L'agriculture et l'alimentaire, dans le choc des souverainetés

Lors de la matinée dédiée aux 30 ans d'Identités Céréales, Sébastien Abis, chercheur associé à l'Iris, a fait un point sur l'actualité mondiale des céréales.

Par Charlotte Sauvignac
Identités Céréales
Sébastien Abis, chercheur associé à l'IRIS a réalisé une intervention au cours de la fête des 30 ans d'Identités Céréales.

C'est dans la salle du Prieuré, au domaine Alain Geoffroy à Beine, que ce mardi matin, Fabien et Michel Maurice les responsables de la société de commercialisation Identités Céréales ont reçu leurs partenaires, qu'ils soient agriculteurs ou meuniers. Après avoir retracé l'historique de l'entreprise et les nombreux contrats qu'ils ont pu obtenir au fur et à mesure du temps, comme Lu Harmony, ils ont laissé la parole à Sébastien Abis, chercheur associé à l'Iris. Spécialisé en géopolitique, ce chercheur commence son intervention avec des mots très forts pour capter son auditoire. « Nous avons commis une erreur, me semble-t-il, vu d'Europe et de France. Nous avons considéré que certains secteurs n'étaient plus des secteurs d'avenir. Nous n'avons pas vu à quel point la planète avait faim et allait vouloir mettre le turbo sur l'agricole », affirme-t-il devant l'assemblée. Accompagné par une diapo, il dévoile le grand thème à savoir « un Everest devant nous ». Pour lui, cela inclut trois grandes dynamiques : la sécurité, la santé et la décarbonation des systèmes productifs. Pour parler de sécurité, Sébastien Abis lie rapidement ce terme à la démographie car « nous allons avoir dans ce siècle quelque chose que l'on a jamais connu, une population dont la taille n'a jamais été aussi élevée », manifeste-t-il. Cette croissance démographique inquiète profondément Sébastien Abis car « nous constatons que près de deux milliards de personnes ne mangent pas assez, et que d'autres ne mangent pas assez équilibrés », analyse-t-il. Le second axe, le fait de décarboner les systèmes productifs est primordial pour lui. « Évidemment nous ne pouvons pas produire n'importe comment. On ne peut pas produire en épuisant tout car nous devons préserver la viabilité planétaire », explique le chercheur.
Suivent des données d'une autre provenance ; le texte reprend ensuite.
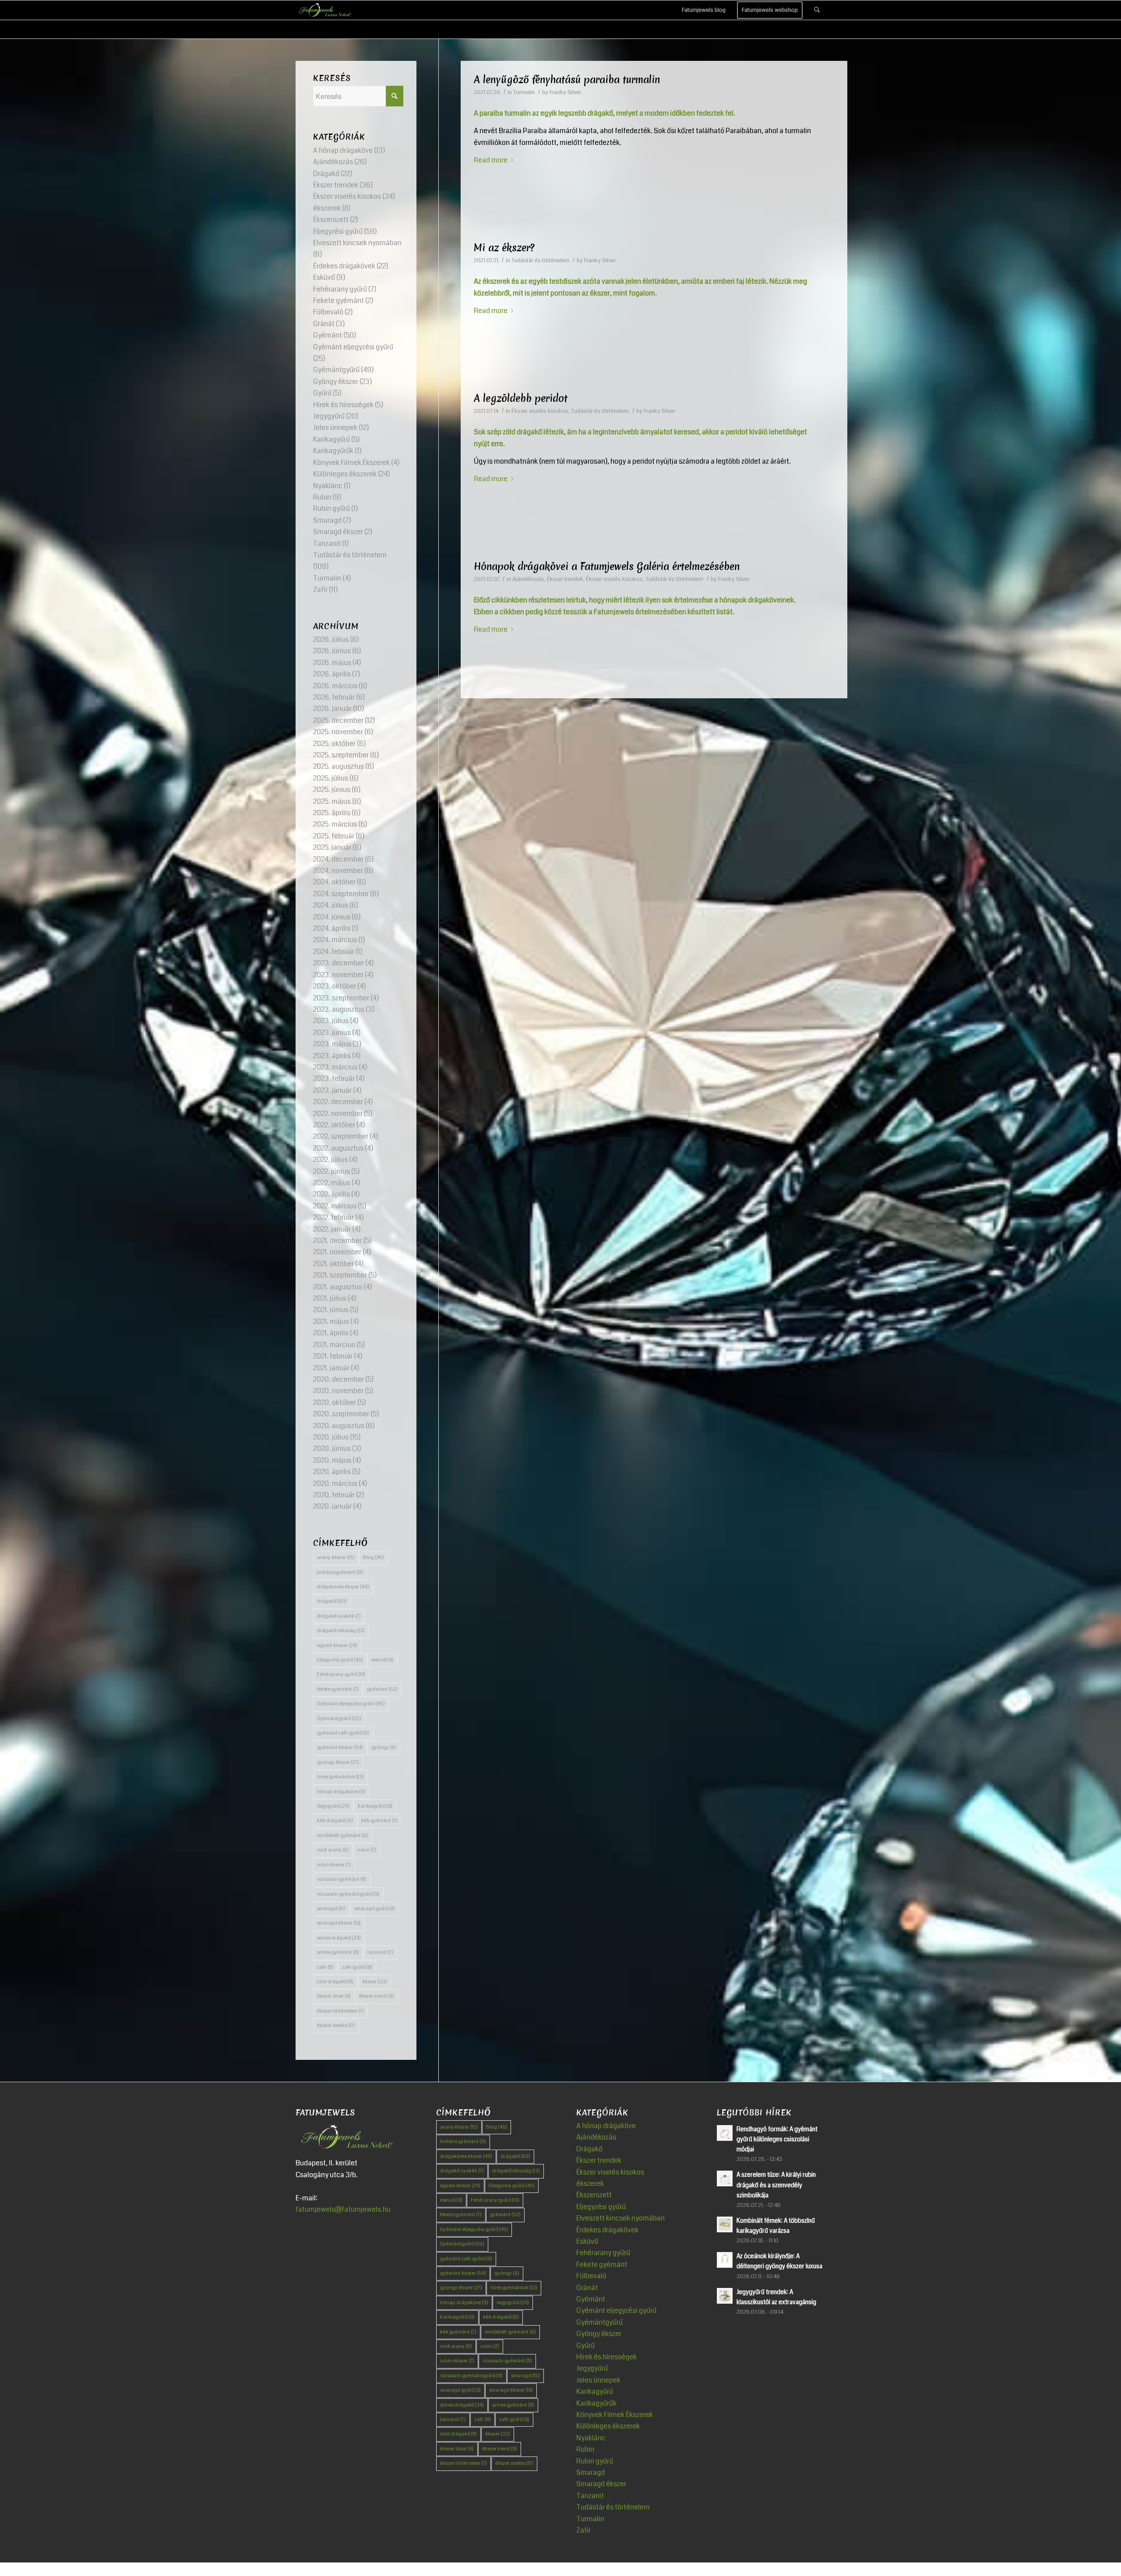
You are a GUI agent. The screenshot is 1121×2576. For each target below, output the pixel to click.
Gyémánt (327, 335)
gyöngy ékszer (338, 1762)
Nourrir, réparer et soigner

Quant au troisième axe, la santé humaine, elle est extrêmement corrélée à l'espérance de vie, explique le chercheur. « C'est par une alimentation équilibrée que l'espérance de vie augmente. Je rappelle qu'en Chine en 2050, il y aura plus d'habitants de plus de 65 ans que toute la population européenne », illustre-t-il, avant d'ajouter que « nous sommes dans une planète qui grisonne ». Pourtant, « nous nous rendons bien compte que nous ne sommes pas en train de préparer une planète du vieillissement. Aujourd'hui, un tiers des habitants en Ehpad souffre de dénutrition faute d'aliments adaptés à leurs besoins. Et si on ne travaille pas sur ce segment-là de la population, on passe à côté d'un grand marché qui est encore plus vaste », exprime-t-il. Il reprend ensuite sur l'interdépendance de l'agriculture au niveau mondial et explique que « nous avons besoin de coopérer davantage pour faire en sorte qu'à l'échelle internationale, entre les cultures, on partage des solutions pour pouvoir éviter la propagation de maladies sur le végétal ou sur l'animal ». En rigolant, il passe à la diapo suivante qui illustre un hippopotame. « Nous sommes à l'ère de l'hippopotame, vous savez pourquoi ? Il est considéré comme un animal fort, polygame et avec de la vélocité ». Cela fait bien évidemment référence aux accords commerciaux entre les pays. « Nous faisons face à des pays qui ne restent pas unis. Les Brics(1), par exemple ne sont unis que parce qu'ils ne veulent plus suivre l'Europe et les États-Unis. La Chine et l'Inde sont obnubilés par la sécurité alimentaire et sont capables de retirer du marché des produits qu'ils cultivent pour préserver leur population ». En concluant son intervention, il revient sur le fait que « nous avons trop, en tant que pays européens, baissé la garde pendant 30 ans ».

(1) Acronyme formé de la lettre initiale de quatre pays : Brésil, Russie, Inde, Chine, Afrique du Sud.